Everything Language Learners Should Know About Orthography

What does writing mean to linguists and philosophers of language?

In mainstream linguistics, writing is generally thought of as a secondary feature of language. Spontaneously using sounds and gestures to convey complex information or emotions is primordially human. Writing, by contrast, is a form of technology.

Socrates considers speech to be a morally superior act to writing, and for Jean-Jacques Rousseau, the development of writing represents a movement away from true freedom and the state of nature. Structuralists, and indeed most contemporary linguists, assume that the written word is simply “not language” at all. According to Ferdinand de Saussure:

A language and its written form constitute two separate systems of signs. The sole reason for the existence of the latter is to represent the former. The object of study in linguistics is not a combination of the written word and the spoken word. The spoken word alone constitutes that object.

But the goal of a language learner is almost certainly to be able to understand a language in whichever forms one encounters it, regardless of whether it is “real” or mere “representation.” Language learning is a fundamentally social activity driven by mostly social motivations, and of course speech is a more social activity than reading or writing; but an illiterate person would struggle to truly integrate into an overwhelmingly literate society.

At the very least, writing, and more importantly, reading, are powerful tools that accelerate the process of learning a language.

A brief history of writing

Human beings had been communicating using visible marks for thousands of years before they became competent enough to reliably encode and decode all potential acts of speech. Some scholars call these stages of development “proto-writing” and “full writing.”

But perhaps such a distinction is muddled. A writing system that can capture the entire range of expression possible with speech has yet to emerge. What is meant by “full” is rather a reader’s ability to reproduce words in a hypothetical speech act expected to reflect that envisioned by the writer.

# # # # #

**Problem**
Please reproduce the orthography piece above from "But the goal" up to and including "learning a language.", keeping every word and mark unchanged.

**Data extract**
# # # # #

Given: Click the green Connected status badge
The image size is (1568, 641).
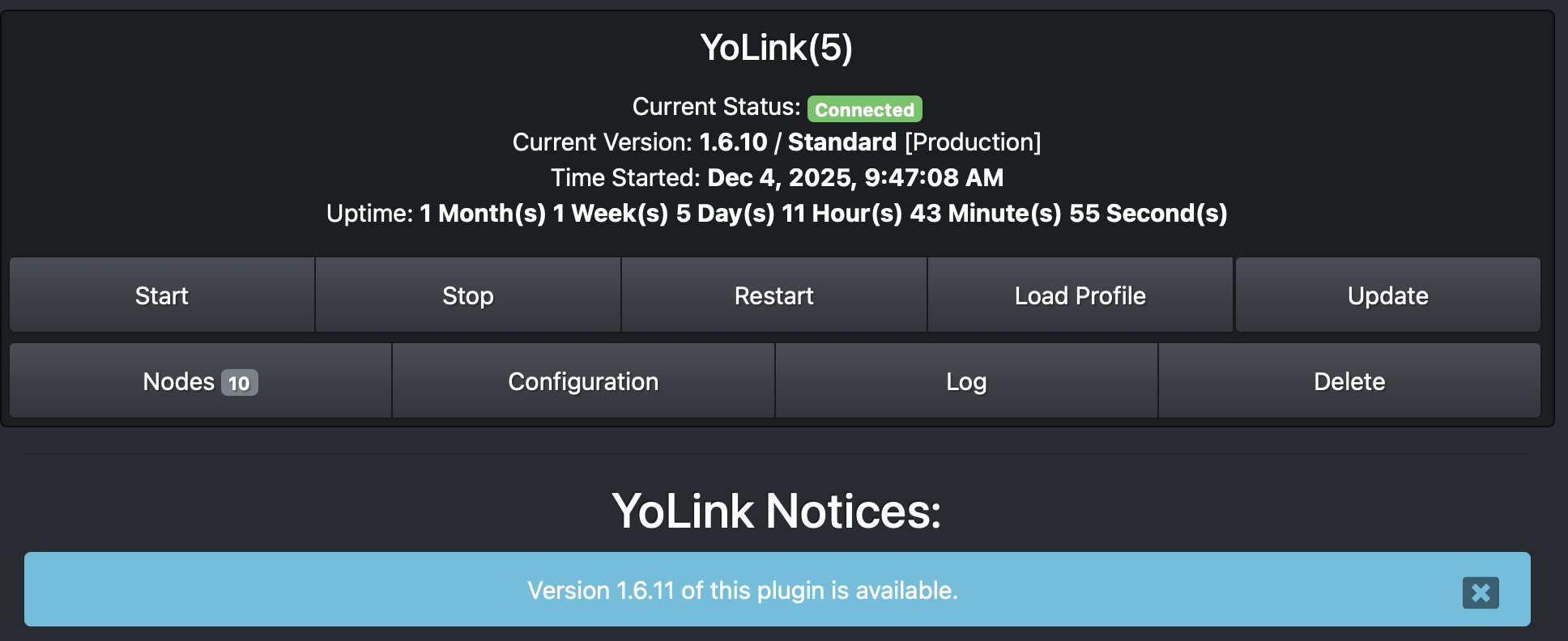Looking at the screenshot, I should (x=864, y=109).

# # # # #

**Right answer**
But the goal of a language learner is almost certainly to be able to understand a language in whichever forms one encounters it, regardless of whether it is “real” or mere “representation.” Language learning is a fundamentally social activity driven by mostly social motivations, and of course speech is a more social activity than reading or writing; but an illiterate person would struggle to truly integrate into an overwhelmingly literate society.

At the very least, writing, and more importantly, reading, are powerful tools that accelerate the process of learning a language.